#### What is expected
If a record below holds a picture, leave the picture out and copy the rest exactly.

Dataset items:
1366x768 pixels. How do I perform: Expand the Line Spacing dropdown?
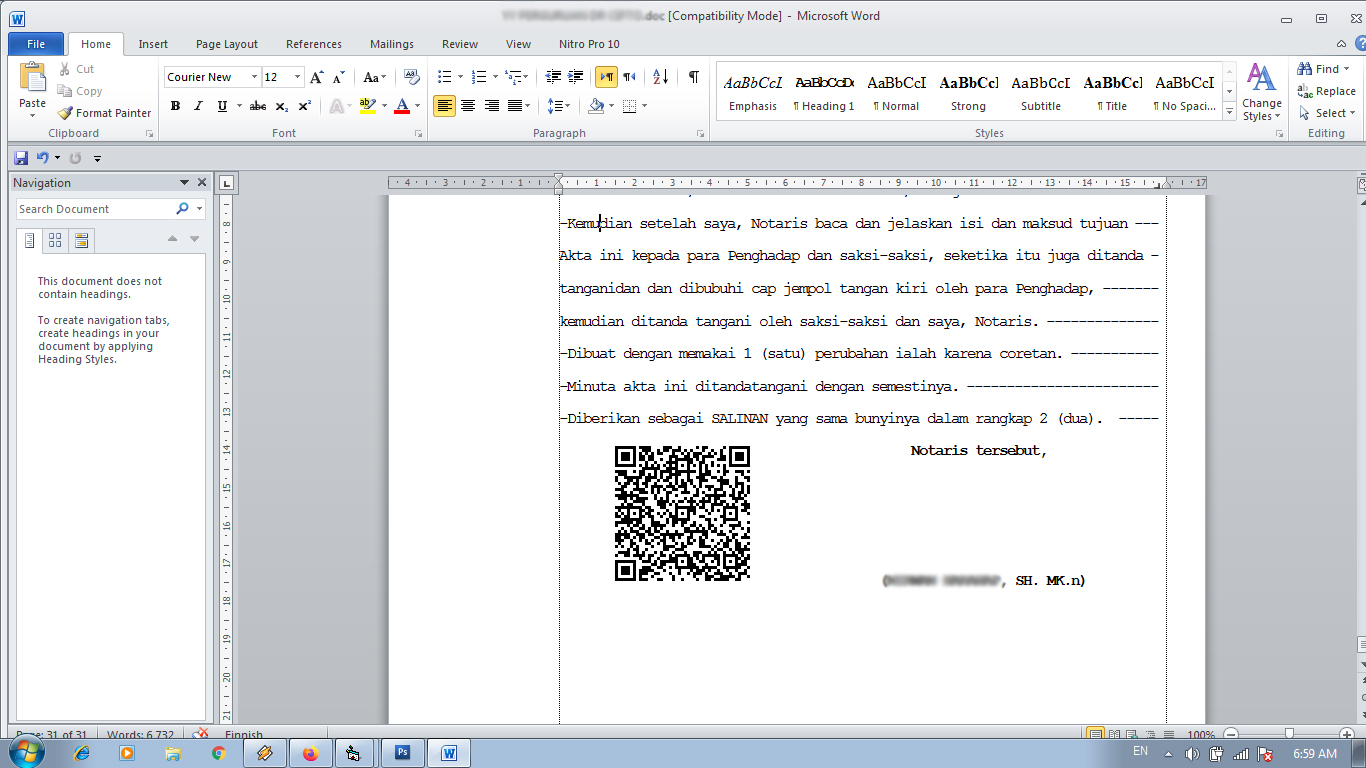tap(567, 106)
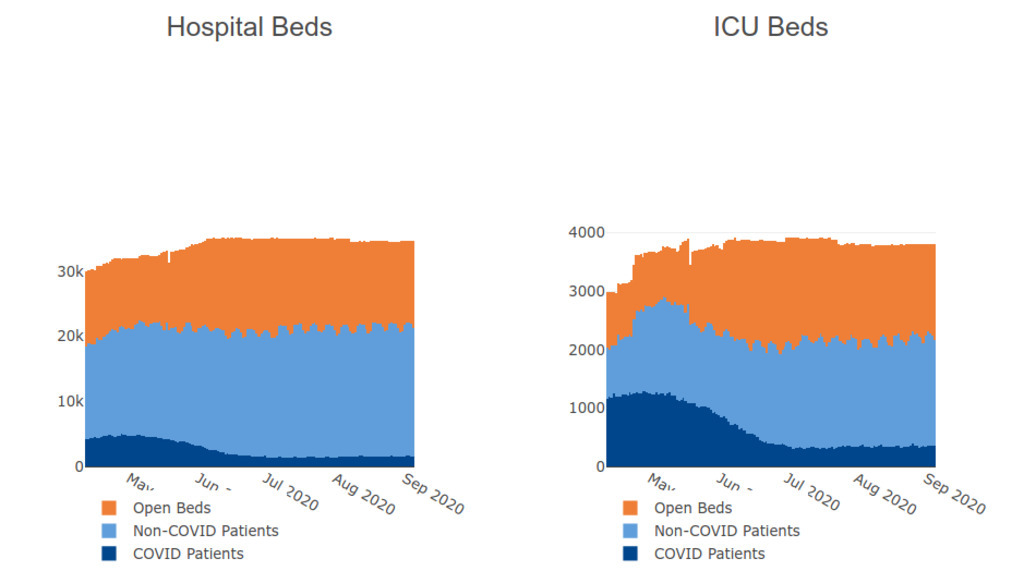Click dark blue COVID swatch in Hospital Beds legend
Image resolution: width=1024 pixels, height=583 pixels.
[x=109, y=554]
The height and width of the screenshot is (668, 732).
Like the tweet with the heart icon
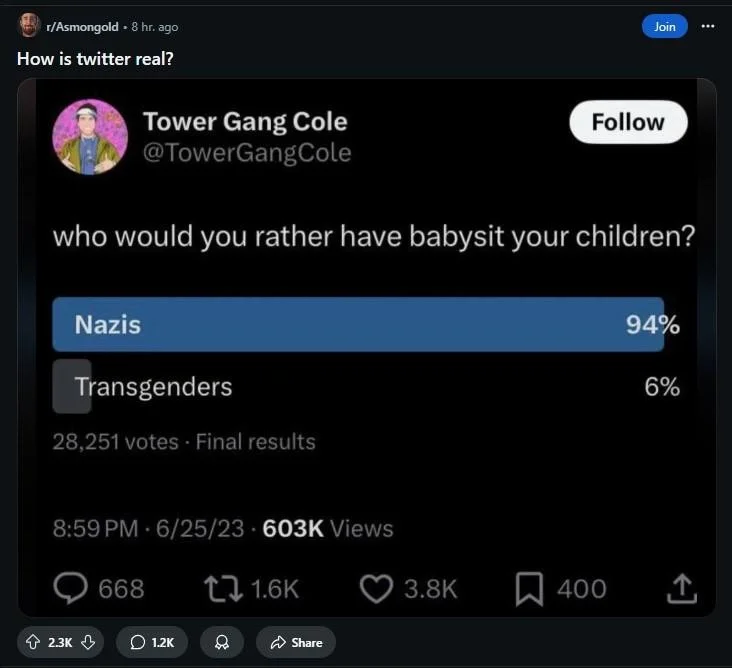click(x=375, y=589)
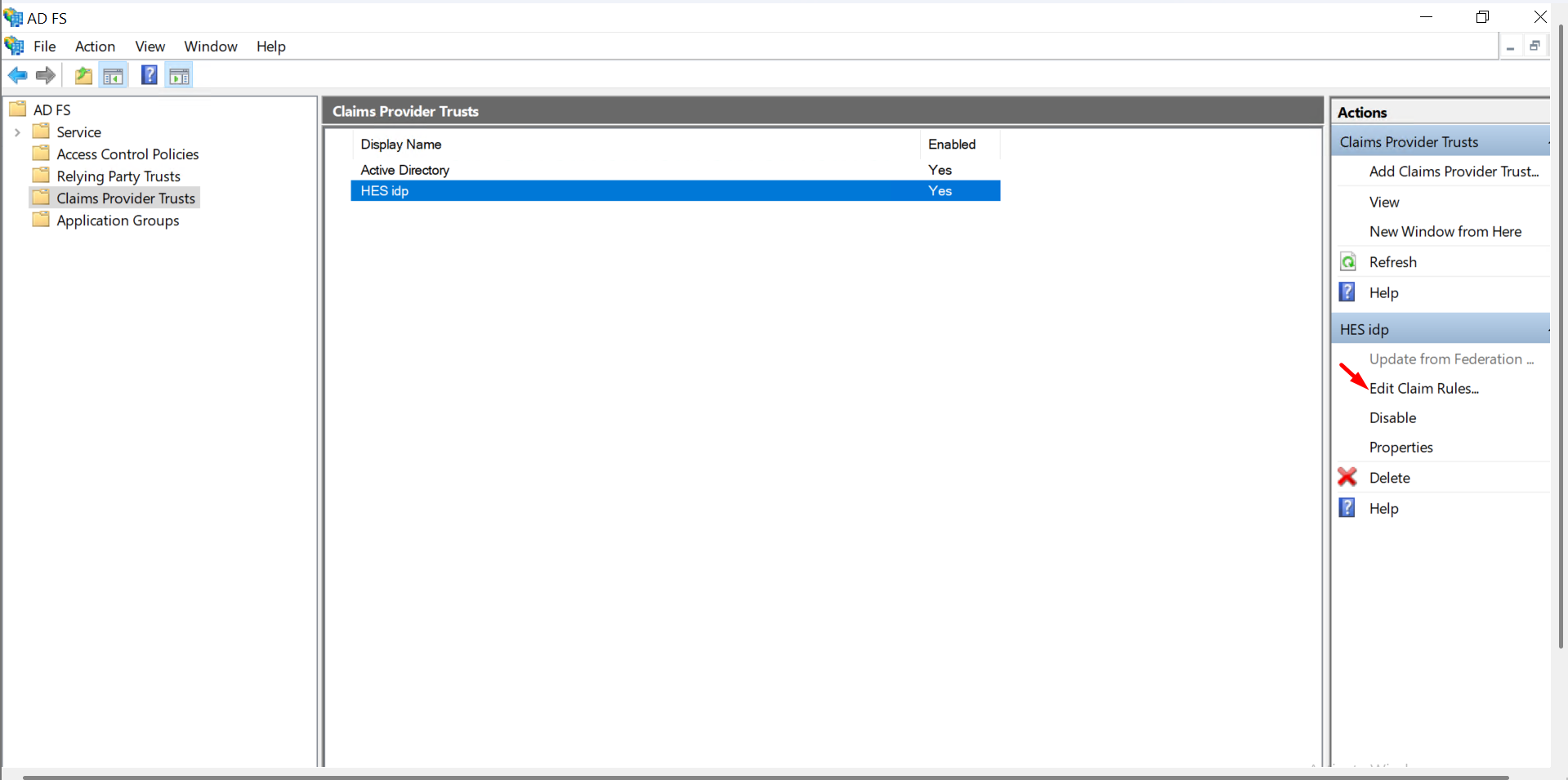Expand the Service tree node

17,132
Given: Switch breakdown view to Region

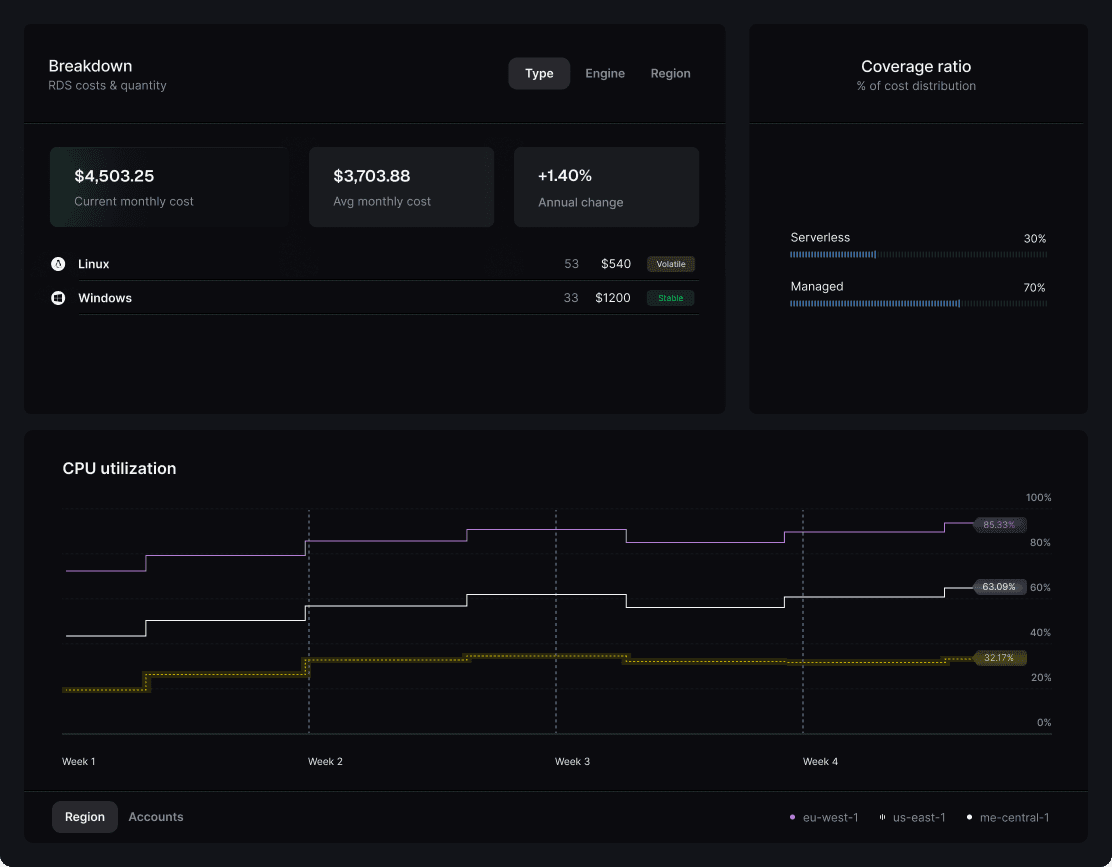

#### Completed exercise
1366x768 pixels. How do I perform: Expand the Line Spacing dropdown?
tap(567, 106)
Click dark blue COVID swatch in Hospital Beds legend
Image resolution: width=1024 pixels, height=583 pixels.
[x=109, y=554]
The height and width of the screenshot is (668, 732).
Like the tweet with the heart icon
click(x=375, y=589)
Expand the Service tree node

17,132
Given: Switch breakdown view to Region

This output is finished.